--- Try it ---
Reproduce the part of the probiotics passage below, starting at "In summary, physicians" and ending at "ethical probiotic manufacturers.".

──────── Text segment ────────

While “can’t hurt” assumptions probably hold true for most probiotics, recent evidence is a good reminder that probiotics are not harmless. Data from a pediatric intensive care unit reported the risk of bloodstream infections caused by Lactobacillus rhamnosus GG to be 1.1% among the 522 patients given this probiotic, with whole genome sequencing providing evidence that the administered probiotic translocated from the gut into the blood.7 In a trial of probiotics in acute pancreatitis involving 296 adults, excess mortality among treated patients (16% vs 6% in the control group) forced early study termination.8 These studies are the tip of the iceberg, and postmarketing safety surveillance is particularly important in this field because only 2% of probiotic trials adequately report key safety components.9 Moreover, the long-term safety of microbiome manipulation and the risks of antibiotic resistance gene transfer to other gut microbes, or arising from selective pressure, remain unknown but are a concern.
Two principal reasons might explain the willingness of physicians to suggest probiotics. First, the regulatory framework makes probiotics readily available without compelling their manufacturers to generate sufficient evidence to enable physicians to contradict media and industry encouragement of their use. Second, some professional societies and some journals may be insufficiently critical in reviewing probiotic studies and considering the implications of financial conflicts of interest, a challenge not unique to probiotics.10 An emphasis on the need for proof of efficacy from high-quality studies with low risk of bias to minimize the influence of poorly conducted trials and conflicts of interest is needed.
In summary, physicians and other health care professionals and regulatory authorities should require the same evidence of efficacy, safety, and cost-effectiveness for probiotics as are required for regulated drugs. Journals should require that meta-analyses and systematic reviews focus on large, multicenter, low-risk-of-bias studies. Regulations must be adapted to enable both manufacturers and independent investigators to test therapeutic and structure-function claims expeditiously and economically. Unless and until new data emerge, the promotion and tacit endorsement of probiotic use is not in the interests of patients, the general public, health care professionals, or the reputations of ethical probiotic manufacturers.

──────── Dataset records ────────

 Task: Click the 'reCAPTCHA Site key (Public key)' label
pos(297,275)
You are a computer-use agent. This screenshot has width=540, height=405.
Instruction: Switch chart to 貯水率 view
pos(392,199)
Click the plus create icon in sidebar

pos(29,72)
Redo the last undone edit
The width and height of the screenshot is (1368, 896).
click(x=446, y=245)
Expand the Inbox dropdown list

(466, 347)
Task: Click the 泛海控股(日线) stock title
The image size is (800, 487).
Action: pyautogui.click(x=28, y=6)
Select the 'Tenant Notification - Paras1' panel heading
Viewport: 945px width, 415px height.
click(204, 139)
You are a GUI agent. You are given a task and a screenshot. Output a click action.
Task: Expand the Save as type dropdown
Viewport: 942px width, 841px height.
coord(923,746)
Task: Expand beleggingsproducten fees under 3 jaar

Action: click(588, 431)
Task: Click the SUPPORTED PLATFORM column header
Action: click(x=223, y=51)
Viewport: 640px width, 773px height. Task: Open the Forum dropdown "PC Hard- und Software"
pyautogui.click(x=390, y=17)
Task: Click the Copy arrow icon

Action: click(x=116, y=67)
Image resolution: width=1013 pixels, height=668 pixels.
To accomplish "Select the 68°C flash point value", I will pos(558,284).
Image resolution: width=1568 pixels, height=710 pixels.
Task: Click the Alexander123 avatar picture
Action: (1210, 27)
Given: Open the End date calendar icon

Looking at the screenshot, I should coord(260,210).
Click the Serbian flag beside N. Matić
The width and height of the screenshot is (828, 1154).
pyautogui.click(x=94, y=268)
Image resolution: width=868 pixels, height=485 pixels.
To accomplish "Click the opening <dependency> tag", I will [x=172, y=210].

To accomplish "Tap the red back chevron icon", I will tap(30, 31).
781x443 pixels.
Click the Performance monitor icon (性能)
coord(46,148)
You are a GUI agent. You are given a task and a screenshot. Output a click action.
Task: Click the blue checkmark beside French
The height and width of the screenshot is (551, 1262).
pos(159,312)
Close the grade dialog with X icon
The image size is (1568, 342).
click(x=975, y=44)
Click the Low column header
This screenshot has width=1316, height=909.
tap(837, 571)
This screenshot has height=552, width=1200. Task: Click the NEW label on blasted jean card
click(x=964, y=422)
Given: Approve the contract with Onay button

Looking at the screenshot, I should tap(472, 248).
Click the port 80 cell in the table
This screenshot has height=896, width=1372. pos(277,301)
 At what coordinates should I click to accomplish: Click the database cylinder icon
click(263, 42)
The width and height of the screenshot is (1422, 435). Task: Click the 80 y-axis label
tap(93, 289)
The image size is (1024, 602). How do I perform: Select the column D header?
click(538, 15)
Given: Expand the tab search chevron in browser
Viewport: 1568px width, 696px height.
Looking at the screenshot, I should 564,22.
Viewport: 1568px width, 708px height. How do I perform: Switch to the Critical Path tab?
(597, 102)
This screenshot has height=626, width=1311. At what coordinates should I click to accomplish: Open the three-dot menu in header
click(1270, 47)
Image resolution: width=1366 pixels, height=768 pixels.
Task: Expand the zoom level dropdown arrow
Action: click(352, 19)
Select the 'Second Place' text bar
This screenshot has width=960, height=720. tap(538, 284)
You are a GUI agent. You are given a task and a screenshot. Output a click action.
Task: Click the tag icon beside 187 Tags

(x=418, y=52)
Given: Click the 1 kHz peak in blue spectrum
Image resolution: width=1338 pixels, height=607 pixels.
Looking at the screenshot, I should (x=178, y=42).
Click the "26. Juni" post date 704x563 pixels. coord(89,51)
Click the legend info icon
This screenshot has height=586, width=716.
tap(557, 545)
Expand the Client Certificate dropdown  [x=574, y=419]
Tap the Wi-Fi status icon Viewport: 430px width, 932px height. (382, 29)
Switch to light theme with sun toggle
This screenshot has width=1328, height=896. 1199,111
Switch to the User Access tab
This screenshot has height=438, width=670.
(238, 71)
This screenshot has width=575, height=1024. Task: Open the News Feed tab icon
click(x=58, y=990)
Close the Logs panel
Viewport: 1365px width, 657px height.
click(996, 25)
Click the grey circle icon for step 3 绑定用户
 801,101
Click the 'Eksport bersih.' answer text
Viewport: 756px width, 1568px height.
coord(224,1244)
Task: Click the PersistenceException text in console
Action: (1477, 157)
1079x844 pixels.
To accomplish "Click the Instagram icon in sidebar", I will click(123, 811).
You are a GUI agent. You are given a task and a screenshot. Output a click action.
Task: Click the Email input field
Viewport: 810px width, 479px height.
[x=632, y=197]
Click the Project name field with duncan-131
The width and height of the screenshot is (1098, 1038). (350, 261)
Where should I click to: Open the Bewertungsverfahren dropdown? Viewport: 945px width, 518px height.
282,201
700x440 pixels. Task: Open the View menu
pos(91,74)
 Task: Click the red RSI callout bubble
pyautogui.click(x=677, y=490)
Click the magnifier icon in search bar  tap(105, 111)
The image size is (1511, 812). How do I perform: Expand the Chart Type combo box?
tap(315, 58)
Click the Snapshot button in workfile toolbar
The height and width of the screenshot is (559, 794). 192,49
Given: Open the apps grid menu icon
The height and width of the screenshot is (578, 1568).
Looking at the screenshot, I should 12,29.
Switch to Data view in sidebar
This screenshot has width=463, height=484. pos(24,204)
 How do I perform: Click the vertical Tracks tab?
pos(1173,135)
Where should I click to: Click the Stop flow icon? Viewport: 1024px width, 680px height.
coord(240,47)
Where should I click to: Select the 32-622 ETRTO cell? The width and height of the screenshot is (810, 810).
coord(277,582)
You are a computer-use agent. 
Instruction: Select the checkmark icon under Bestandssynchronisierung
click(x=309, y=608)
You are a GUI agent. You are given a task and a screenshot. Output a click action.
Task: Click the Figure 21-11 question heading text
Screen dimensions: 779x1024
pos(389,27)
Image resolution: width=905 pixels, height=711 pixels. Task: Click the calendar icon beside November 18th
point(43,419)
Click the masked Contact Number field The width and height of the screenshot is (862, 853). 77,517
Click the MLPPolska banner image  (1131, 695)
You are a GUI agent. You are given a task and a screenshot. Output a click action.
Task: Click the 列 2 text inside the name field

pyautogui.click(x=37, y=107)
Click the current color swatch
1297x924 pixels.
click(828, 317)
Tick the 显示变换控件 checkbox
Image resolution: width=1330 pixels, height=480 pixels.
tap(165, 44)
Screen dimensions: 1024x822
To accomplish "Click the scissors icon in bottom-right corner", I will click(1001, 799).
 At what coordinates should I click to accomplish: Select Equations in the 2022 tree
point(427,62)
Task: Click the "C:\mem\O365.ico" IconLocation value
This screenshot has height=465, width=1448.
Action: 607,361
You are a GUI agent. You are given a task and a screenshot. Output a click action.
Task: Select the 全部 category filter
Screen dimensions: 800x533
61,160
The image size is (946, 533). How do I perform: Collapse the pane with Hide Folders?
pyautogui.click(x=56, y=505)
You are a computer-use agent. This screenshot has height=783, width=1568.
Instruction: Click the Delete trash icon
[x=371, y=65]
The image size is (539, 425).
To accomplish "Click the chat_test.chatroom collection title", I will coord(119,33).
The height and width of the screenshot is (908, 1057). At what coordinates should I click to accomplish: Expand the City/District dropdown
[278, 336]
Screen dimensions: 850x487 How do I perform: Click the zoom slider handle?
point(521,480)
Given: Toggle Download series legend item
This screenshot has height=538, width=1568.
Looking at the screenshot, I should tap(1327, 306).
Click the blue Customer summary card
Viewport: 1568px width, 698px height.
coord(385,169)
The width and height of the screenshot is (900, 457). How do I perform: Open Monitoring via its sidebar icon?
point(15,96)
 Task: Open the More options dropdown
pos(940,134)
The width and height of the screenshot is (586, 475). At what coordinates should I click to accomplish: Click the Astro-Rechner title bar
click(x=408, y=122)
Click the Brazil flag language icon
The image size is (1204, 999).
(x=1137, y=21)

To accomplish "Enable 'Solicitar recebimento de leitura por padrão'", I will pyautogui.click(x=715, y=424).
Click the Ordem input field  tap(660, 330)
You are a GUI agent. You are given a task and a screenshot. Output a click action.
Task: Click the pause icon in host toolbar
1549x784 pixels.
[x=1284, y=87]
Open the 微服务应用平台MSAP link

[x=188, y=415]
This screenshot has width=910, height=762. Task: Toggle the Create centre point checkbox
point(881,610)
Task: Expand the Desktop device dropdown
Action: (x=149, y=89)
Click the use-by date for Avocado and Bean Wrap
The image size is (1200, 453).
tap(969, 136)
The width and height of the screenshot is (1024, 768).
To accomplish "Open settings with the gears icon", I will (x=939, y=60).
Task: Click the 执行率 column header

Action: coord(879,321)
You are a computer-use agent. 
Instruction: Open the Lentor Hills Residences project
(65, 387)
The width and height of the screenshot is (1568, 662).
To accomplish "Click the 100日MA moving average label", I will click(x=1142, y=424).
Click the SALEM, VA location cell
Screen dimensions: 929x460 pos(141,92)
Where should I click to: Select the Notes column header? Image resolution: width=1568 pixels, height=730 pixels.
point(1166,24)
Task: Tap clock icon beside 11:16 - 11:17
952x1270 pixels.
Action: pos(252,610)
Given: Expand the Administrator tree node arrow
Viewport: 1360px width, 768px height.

────────

--- Exercise answer ---
In summary, physicians and other health care professionals and regulatory authorities should require the same evidence of efficacy, safety, and cost-effectiveness for probiotics as are required for regulated drugs. Journals should require that meta-analyses and systematic reviews focus on large, multicenter, low-risk-of-bias studies. Regulations must be adapted to enable both manufacturers and independent investigators to test therapeutic and structure-function claims expeditiously and economically. Unless and until new data emerge, the promotion and tacit endorsement of probiotic use is not in the interests of patients, the general public, health care professionals, or the reputations of ethical probiotic manufacturers.